Antarctic Undersea World Dwarfs Previous Estimates, Several Million Square Miles In Size?

Antarctica has been in the wildlife news for most of the history of this blog. Researchers are finding more and more evidence of a vast world of life beneath the southern ocean. The Antarctic undersea world is vast, and experts say previous estimates of its potential size may have been underestimated.

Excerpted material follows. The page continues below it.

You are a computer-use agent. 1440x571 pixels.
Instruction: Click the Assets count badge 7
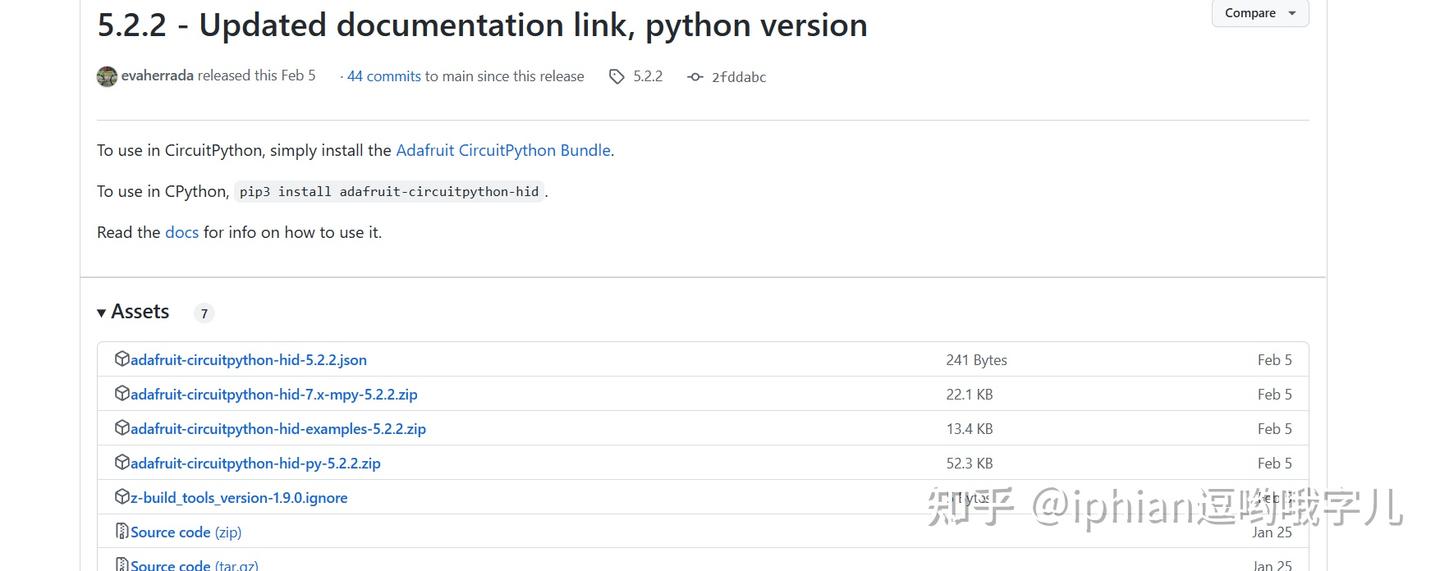pyautogui.click(x=204, y=313)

Some of our earliest coverage involved the discovery of a gigantic hatchery of the amazing ice fish. That hatchery was located under the Weddel Sea. That hatchery covered an estimated 92 square miles.

Ice fish are highly adapted to cold water, even lacking hemoglobin in their blood. A 92-square mile hatchery was recently found in antarctica

Now Newsweek and other outlets are reporting that the recent discovery of an undersea Antarctic world which could be truly gigantic. At least that is the possibility. Researchers have found huge amounts of phytoplankton and bacteria in unexpected places. It raises the distinct chance that larger more advanced life forms abound too.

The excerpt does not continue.